The enhanced vasodilatory role of NO in the immature kidney was hypothesized to be attributed to regulatory, expressional, and functional differences in eNOS and nNOS isoforms from the adult. The objective of the dissertation was to: (1) determine which NOS isoform regulates immature renal hemodynamics by using functional whole animal studies utilizing intrarenal infusion of NOS inhibitors; (2) continue characterization of NOS expression in immature renal microstructures utilizing LCM (glomerular eNOS expression); (3) characterize expression and functional patterns of NOS isoforms, renin, and AT1 and AT2 receptors in immature preglomerular resistance microvessels utilizing novel microdissection techniques; and (4) determine AII regulation of NOS expression and function in the immature renal vasculature using AT1 and AT2 receptor inhibitors.
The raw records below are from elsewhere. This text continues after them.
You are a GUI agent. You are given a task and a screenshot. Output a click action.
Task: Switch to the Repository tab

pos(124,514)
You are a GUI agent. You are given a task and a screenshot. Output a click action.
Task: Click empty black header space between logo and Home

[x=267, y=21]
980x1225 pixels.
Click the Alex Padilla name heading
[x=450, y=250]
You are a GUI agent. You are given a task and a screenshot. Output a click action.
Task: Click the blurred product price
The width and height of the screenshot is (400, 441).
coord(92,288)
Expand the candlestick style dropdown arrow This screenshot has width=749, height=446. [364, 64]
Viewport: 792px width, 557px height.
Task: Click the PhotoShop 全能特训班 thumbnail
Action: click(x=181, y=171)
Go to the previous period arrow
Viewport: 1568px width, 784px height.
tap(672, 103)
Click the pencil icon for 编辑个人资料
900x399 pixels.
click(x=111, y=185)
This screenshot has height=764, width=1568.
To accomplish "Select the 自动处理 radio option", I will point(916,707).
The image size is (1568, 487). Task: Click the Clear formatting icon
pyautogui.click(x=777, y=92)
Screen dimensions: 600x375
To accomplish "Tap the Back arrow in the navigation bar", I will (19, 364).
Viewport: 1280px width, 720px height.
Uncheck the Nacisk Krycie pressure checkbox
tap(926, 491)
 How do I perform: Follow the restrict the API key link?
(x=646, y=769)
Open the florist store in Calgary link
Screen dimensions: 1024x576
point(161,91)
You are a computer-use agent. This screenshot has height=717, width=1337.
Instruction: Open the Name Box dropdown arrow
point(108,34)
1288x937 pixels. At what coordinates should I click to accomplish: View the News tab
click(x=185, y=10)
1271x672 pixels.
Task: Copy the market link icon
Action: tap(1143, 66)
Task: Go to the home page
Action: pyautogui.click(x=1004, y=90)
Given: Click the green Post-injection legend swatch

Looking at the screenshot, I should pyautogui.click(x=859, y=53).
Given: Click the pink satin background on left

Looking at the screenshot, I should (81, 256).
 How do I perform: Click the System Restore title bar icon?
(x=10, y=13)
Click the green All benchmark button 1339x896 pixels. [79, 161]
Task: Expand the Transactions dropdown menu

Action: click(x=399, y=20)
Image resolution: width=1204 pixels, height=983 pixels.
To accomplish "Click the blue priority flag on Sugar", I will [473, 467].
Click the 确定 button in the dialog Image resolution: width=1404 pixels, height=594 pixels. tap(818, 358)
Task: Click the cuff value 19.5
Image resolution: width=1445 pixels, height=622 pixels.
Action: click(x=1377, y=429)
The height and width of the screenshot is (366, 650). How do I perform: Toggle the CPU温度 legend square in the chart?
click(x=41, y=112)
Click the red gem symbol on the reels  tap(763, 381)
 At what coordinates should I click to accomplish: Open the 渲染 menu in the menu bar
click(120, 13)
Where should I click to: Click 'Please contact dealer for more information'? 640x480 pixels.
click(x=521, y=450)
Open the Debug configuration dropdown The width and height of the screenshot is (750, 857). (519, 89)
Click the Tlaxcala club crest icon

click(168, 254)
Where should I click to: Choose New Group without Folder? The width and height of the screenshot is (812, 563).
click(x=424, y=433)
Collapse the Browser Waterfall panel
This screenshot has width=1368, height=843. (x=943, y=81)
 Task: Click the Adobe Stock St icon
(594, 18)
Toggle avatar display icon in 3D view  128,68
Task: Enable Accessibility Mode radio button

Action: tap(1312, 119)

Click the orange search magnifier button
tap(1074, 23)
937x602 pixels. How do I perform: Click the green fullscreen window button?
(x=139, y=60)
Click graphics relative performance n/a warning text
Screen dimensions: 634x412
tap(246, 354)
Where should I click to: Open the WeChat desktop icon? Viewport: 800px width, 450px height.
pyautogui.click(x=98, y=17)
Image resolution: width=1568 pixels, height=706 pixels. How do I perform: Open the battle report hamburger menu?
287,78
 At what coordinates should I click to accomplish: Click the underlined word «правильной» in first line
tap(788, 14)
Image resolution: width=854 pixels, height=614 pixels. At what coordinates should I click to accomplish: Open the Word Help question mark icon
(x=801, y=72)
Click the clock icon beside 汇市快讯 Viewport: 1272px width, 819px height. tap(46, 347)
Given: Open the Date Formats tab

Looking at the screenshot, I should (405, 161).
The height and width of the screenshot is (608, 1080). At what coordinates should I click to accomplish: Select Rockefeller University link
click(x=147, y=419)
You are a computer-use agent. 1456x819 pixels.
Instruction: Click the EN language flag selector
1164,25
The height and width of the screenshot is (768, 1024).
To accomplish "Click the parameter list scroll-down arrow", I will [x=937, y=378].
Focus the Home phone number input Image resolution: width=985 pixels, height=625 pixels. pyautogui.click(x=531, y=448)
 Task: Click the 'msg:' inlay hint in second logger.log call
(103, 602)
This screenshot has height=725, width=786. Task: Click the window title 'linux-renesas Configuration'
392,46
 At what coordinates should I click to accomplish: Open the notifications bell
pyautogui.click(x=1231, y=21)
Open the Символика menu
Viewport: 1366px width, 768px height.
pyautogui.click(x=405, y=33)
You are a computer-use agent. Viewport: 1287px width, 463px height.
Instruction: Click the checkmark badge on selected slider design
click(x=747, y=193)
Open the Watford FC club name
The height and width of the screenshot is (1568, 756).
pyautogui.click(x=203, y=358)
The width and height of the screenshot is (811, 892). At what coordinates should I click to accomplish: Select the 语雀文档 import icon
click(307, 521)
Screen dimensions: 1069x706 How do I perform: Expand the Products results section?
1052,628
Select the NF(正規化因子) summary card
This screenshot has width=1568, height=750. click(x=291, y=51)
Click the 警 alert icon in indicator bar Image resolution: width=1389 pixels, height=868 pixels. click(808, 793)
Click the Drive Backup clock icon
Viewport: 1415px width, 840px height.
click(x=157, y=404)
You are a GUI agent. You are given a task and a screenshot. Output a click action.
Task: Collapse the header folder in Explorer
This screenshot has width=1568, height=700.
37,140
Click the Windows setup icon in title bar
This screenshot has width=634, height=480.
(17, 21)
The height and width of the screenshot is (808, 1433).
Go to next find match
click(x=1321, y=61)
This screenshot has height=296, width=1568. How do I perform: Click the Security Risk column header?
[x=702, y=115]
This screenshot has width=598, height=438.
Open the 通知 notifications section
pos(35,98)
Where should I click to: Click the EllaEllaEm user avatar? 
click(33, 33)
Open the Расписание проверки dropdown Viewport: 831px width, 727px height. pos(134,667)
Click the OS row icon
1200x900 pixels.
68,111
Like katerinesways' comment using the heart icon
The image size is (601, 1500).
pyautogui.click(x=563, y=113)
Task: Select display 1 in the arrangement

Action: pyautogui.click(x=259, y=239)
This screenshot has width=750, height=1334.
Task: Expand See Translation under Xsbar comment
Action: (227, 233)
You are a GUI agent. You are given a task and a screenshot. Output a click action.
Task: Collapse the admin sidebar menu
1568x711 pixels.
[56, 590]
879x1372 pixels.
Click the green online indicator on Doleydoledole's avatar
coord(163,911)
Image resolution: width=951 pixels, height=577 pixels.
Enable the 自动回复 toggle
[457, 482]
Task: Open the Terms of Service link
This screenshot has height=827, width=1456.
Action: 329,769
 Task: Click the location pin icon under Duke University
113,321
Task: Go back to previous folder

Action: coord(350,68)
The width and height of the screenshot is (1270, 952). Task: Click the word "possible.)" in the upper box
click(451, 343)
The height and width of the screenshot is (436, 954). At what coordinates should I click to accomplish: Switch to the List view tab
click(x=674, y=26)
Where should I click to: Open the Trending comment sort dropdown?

Isoform specific inhibition demonstrated nNOS is the major NOS isoform regulating neonatal, but not adult, renal hemodynamics. nNOS expression, greatest in the newborn's preglomerular resistance microvessels, decreased, while eNOS expression increased, with maturation. NOS enzymatic activity was greater in the neonate's preglomerular resistance microvessels, than in the adult's. AT1 and AT2 receptor inhibition demonstrated AII regulation of neonatal NOS expression and function via both receptors. Newborn nNOS expression demonstrated enhanced sensitivity to AII receptor inhibition.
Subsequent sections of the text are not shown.